Warum steht Leila Guerrieros Buch „The Call“ im Zentrum einer hitzigen Kontroverse?

„La llamada (Anagrama)“, das in Spanien und auf der letzten Buchmesse in Buenos Aires ausgezeichnet wurde und seit seiner Veröffentlichung Anfang 2024 in fünfzehn Ausgaben erschienen ist, ist auch zum Zentrum einer Kontroverse geworden. Das Buch von Leila Guerriero wirft erneut, ohne es beabsichtigt zu haben, die Probleme der Erinnerung und der letzten Diktatur in Argentinien auf, da es ein Porträt von Silvia Labayru ist, einer ehemaligen Militanten der Montoneros, die zwischen Dezember 1976 und Juni 1978 in der Mechanikerschule der Marine inhaftiert war .
Labayru brachte ihre Tochter in das geheime Zentrum, wo sie gefoltert, zur Sklavenarbeit gezwungen und von einem Offizier und seiner Frau vergewaltigt wurde . Diese Tatsache meldete sie als Klägerin im ersten Fall von Sexualverbrechen bei der ESMA. Sie wurde auch gezwungen, Alfredo Astiz bei der Infiltration der Mütter der Plaza de Mayo und des Solidaritätskreises, zu dem auch die französischen Nonnen Alice Domon und Léonie Duquet gehörten, durch die Marines zu begleiten .

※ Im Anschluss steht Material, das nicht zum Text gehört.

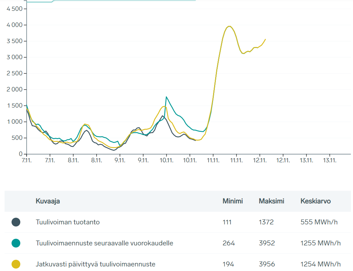
Task: Toggle Jatkuvasti päivittyvä tuulivoimaennuste series label
Action: coord(95,264)
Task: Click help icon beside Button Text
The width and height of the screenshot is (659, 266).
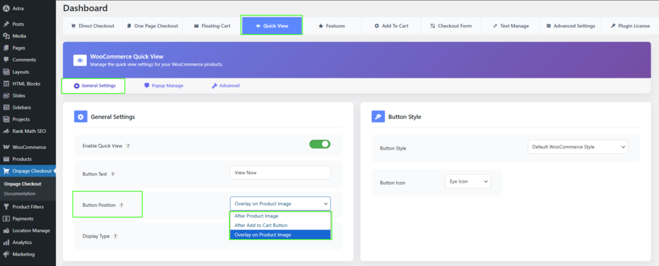Action: (113, 173)
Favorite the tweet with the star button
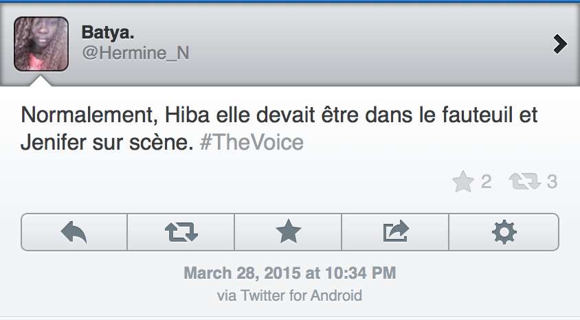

Die Rekonstruktion dieser Episode ist einer der Aspekte, die in „Der Ruf“ hinterfragt werden: „Die Figur des Astiz erscheint in dem Buch mit einem Anschein von Sympathie , als wäre er ein Freund. Die komplexe Tatsache der Infiltration wird stark relativiert, ohne dass sie hinterfragt wird“, wendet die Soziologin und Essayistin María Pía López ein.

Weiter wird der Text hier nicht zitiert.